The Year's Best SF 12 # 1994

Home > Other > The Year's Best SF 12 # 1994 > Page 45
The Year's Best SF 12 # 1994 Page 45

by Gardner Dozois (ed)


  “Rain! Clouds!” she bellowed. “I saw you!” Did she think I’d brought the rain? Most vagrants I’ve known are superstitious as hell.

  “The rain is not my fault,” I said carefully, close to her ear. She pulled back, looking supremely irritated.

  “I saw you. Sky come down and kiss you!” She stared at me, her eyes hard and demanding and expectant. I burst out laughing. The one person who might have appreciated what she’d said had been dead for almost a quarter of a century and had nothing to do with either one of us anyway.

  “Sky comes down to kiss you, too, soon,” I said, poking her breastbone with my finger. She slapped my hand away, but not very hard, and blinked at me in the rain, which was becoming an honest-to-god pavement-cleaning and gutter-clogging downpour. I got up and hustled her across the street to a Metro entrance, but she balked at the top of the steps, holding onto the railing with both arms and kicking out at me.

  “Okay, okay, I get it: you’re a claustrophobe.” I pushed her into a doorway just big and deep enough to keep the worst of the rain off us. “Or something bad happened to you down there. More likely, eh?”

  She looked up at me, puzzled. I smoothed both hands over her face, letting my fingers slide into her hair. Her body stiffened but she didn’t try to get away. In her life, there was always something like this. Living through it was important; how, less so.

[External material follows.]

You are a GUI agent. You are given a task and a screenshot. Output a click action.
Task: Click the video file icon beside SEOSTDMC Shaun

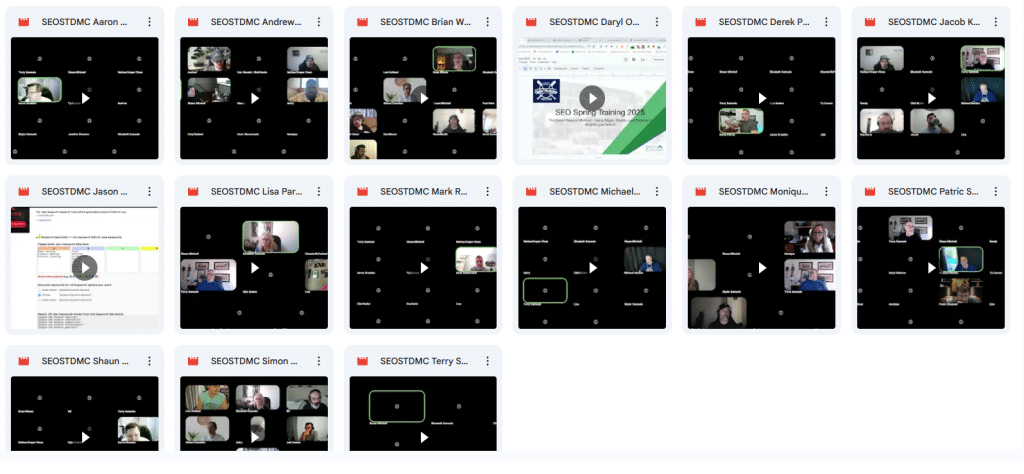click(x=24, y=361)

  I had never tried to yield to a human or to another of my kind before. The idea had never even occurred to me until now. I wasn’t even sure I could, although there certainly was enough left in me. They never took everything, maybe because there are so many similar things, or maybe because some of the things just aren’t to their taste.

  In any case, once the idea was in my head, I wanted to try it. It would be an experience that was mine alone. I’d never thought in terms like that before and it was like the notion was tickling me with an urgency all its own.

  The rain was machine-gunning on the sidewalk, splattering us with mist from the impact as I pulled her face close and put my mouth over hers. Her lips were cold and thin like the rest of her, though not entirely unpleasant. Things weren’t quite right—I moved her jaw so that her lips encircled my mouth instead. She wasn’t sure about this and started to pull away, but I had one fist braced against her upper back and the back of her head cupped in my other hand. She had no organ of taking the way they did, or rather, no specific organ, but what she had should serve.

  She struggled a little more, and I could feel the panic start to rise in her. The noise of the rain was almost unbearable now, the kind of white noise people must hear in the depths of madness, I thought, and wondered how long I’d be able to tolerate it myself.

  Then I felt it give; the place inside me reserved for them opened gently, sensing the nearness of a recipient, and found her in a matter of seconds. It was not what I or the ability was accustomed to and I had some bad moments when I thought she might reject what I had to yield. But then some instinct took over and she accepted in the same way she had been accepting everything else in her life.

  Some time later, we just stood holding onto each other. The rain pounded as if it meant to pulverize the cement. Used transit tickets dissolved into aqua pulp and then disappeared altogether.

  “You bastard,” she whispered to me in French. “You abortion. If you were human, the best part of you would have run down your father’s leg.”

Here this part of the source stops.